OK, one per line. Just so each input line corresponds to exactly one
integer! (I can do this too but I write it as:

n := strtoval(sreadln()) # int default
x := strtoval(sreadln(),"r") # floating point ('real') )

> You want a prompt? Change the empty string to your prompt.
>
> You want to assign to three different variables? Unroll the loop:
>
> n = int(input(""))
> p = int(input(""))
> q = int(input(""))

>
> If the user types something that isn't an integer, you want to try again?

The idea of read and print statements, in my languages at least, are for
simple or throwaway programs, or when dealing with known file formats:

r := "r"
readln @file, x:r, y:r, z:r

It's not /meant/ to be sophisticated. Just convenient.
I don't understand your point. No, it doesn't, but neither does Python
(it doesn't have 'read' for a start). You've had to write it; I can too.
And that example still reads one number per line!
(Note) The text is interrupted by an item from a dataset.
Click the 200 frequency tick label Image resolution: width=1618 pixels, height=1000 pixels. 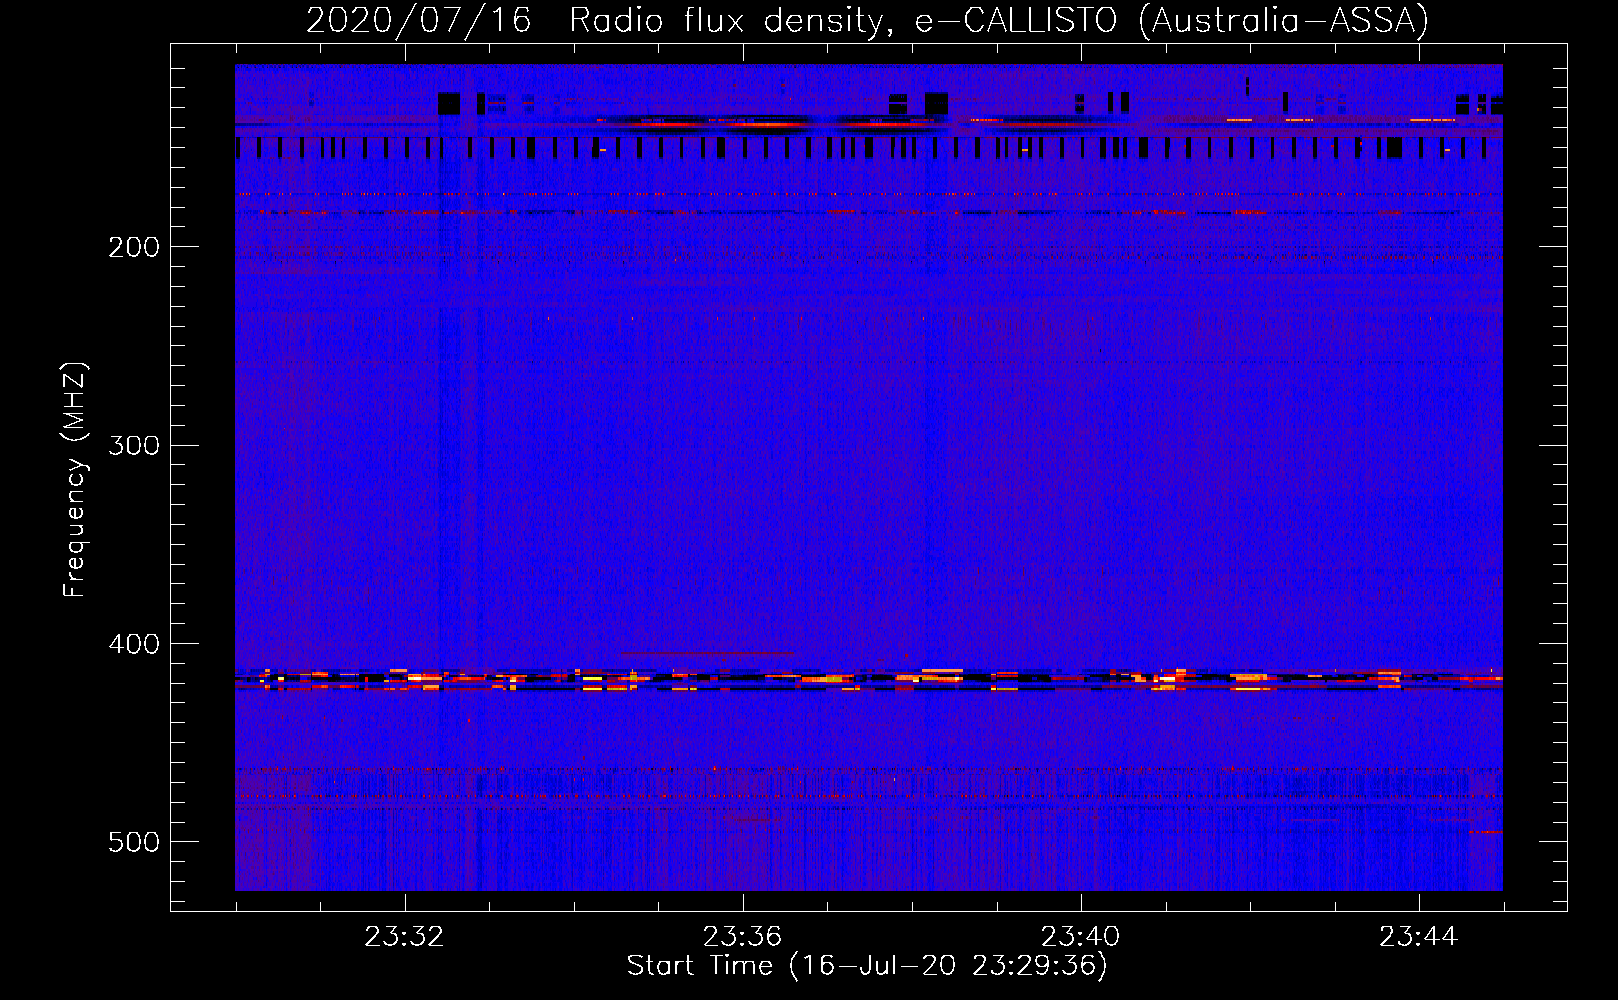click(x=134, y=247)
Suppose you have to read a ppm file which might start like this:

P6
600 800
255

I can read this using 'read': (checking and comment-skipping code omitted):

readln @f, sig:"s"
readln @f, width, height
readln @f, maxpix

It doesn't need anything fancy and you don't want to bother with parsing
the input lines and converting text to numbers.

--
Bartc

Christian Gollwitzer

unread,
Oct 29, 2016, 11:27:06 AM10/29/16
to
Am 29.10.16 um 16:32 schrieb BartC:
> I still think a beginner would much prefer something along the lines of
> 'readln a,b,c' (and I still think that's more intuitive).
>
> (The first programming exercises I ever did involved typing in integers
> from the user, and sorting them or working out if they made a triangle
> or whatever.

Yes, and that's exactly why they learn to produce such horrible
interfaces which do not work for a serious program. Instead, teach them
how to use the *environment* for I/O. That is, as a beginner put your
function into a file, e.g.

def is_triangle(a, b, c):
if abs(a)+abs(b) > abs(c):
print "Triangle!"
else:
print "Not a triangle"

..and then use IPython:

%run triangle.py
>>> is_triangle(1,1.7, 2)
Triangle!
>>> is_triangle(1,1.7, 8)
Not a triangle
>>>

(I know the prog is incomplete, but that's not the point)

This way you can concentrate on the algorithm and leave the I/O thing to
python. Due to the built-in readline, you can recall previous arguments,
edit them when you make mistakes, save the result (if there were any),
.... much more than your readln function can accomplish.